◆ **Task goal**
Each line of the listing is to be copied exactly.
Provided data below:
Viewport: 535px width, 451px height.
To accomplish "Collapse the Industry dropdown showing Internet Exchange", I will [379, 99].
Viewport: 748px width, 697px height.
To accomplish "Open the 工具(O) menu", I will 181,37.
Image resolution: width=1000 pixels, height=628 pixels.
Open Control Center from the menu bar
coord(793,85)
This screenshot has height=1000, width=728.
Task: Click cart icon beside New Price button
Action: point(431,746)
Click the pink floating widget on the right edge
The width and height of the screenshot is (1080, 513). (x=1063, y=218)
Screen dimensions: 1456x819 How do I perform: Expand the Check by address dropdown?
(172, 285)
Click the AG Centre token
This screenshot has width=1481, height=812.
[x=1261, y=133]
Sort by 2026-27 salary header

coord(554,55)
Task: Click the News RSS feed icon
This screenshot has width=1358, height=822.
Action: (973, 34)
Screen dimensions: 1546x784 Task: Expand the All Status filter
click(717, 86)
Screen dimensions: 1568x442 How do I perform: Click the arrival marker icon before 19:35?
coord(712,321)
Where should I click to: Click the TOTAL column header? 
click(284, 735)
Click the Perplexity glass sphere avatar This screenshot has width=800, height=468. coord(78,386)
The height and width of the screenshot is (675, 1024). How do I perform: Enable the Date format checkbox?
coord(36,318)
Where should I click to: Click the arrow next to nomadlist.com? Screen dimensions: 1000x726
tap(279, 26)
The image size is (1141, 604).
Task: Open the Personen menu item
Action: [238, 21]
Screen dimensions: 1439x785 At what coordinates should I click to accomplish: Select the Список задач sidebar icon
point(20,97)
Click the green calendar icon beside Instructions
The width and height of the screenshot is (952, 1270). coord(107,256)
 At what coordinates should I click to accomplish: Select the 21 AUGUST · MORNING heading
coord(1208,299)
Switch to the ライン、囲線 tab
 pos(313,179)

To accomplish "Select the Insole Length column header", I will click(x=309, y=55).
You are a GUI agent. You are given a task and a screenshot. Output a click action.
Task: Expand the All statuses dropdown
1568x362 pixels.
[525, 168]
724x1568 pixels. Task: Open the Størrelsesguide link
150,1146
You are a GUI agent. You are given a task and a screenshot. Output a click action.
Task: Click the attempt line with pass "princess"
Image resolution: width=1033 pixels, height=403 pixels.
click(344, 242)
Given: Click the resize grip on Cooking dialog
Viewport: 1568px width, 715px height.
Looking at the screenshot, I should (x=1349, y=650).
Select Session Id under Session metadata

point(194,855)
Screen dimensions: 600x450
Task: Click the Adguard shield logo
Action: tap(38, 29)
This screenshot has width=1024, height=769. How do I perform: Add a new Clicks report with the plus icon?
End of Provided data.
◆ **Answer box**
Viewport: 535px width, 451px height.
To accomplish "Collapse the Industry dropdown showing Internet Exchange", I will [379, 99].
Viewport: 748px width, 697px height.
To accomplish "Open the 工具(O) menu", I will 181,37.
Image resolution: width=1000 pixels, height=628 pixels.
Open Control Center from the menu bar
coord(793,85)
This screenshot has height=1000, width=728.
Task: Click cart icon beside New Price button
Action: point(431,746)
Click the pink floating widget on the right edge
The width and height of the screenshot is (1080, 513). (x=1063, y=218)
Screen dimensions: 1456x819 How do I perform: Expand the Check by address dropdown?
(172, 285)
Click the AG Centre token
This screenshot has width=1481, height=812.
[x=1261, y=133]
Sort by 2026-27 salary header

coord(554,55)
Task: Click the News RSS feed icon
This screenshot has width=1358, height=822.
Action: (973, 34)
Screen dimensions: 1546x784 Task: Expand the All Status filter
click(717, 86)
Screen dimensions: 1568x442 How do I perform: Click the arrival marker icon before 19:35?
coord(712,321)
Where should I click to: Click the TOTAL column header? 
click(284, 735)
Click the Perplexity glass sphere avatar This screenshot has width=800, height=468. coord(78,386)
The height and width of the screenshot is (675, 1024). How do I perform: Enable the Date format checkbox?
coord(36,318)
Where should I click to: Click the arrow next to nomadlist.com? Screen dimensions: 1000x726
tap(279, 26)
The image size is (1141, 604).
Task: Open the Personen menu item
Action: [238, 21]
Screen dimensions: 1439x785 At what coordinates should I click to accomplish: Select the Список задач sidebar icon
point(20,97)
Click the green calendar icon beside Instructions
The width and height of the screenshot is (952, 1270). coord(107,256)
 At what coordinates should I click to accomplish: Select the 21 AUGUST · MORNING heading
coord(1208,299)
Switch to the ライン、囲線 tab
 pos(313,179)

To accomplish "Select the Insole Length column header", I will click(x=309, y=55).
You are a GUI agent. You are given a task and a screenshot. Output a click action.
Task: Expand the All statuses dropdown
1568x362 pixels.
[525, 168]
724x1568 pixels. Task: Open the Størrelsesguide link
150,1146
You are a GUI agent. You are given a task and a screenshot. Output a click action.
Task: Click the attempt line with pass "princess"
Image resolution: width=1033 pixels, height=403 pixels.
click(344, 242)
Given: Click the resize grip on Cooking dialog
Viewport: 1568px width, 715px height.
Looking at the screenshot, I should (x=1349, y=650).
Select Session Id under Session metadata

point(194,855)
Screen dimensions: 600x450
Task: Click the Adguard shield logo
Action: tap(38, 29)
This screenshot has width=1024, height=769. How do I perform: Add a new Clicks report with the plus icon?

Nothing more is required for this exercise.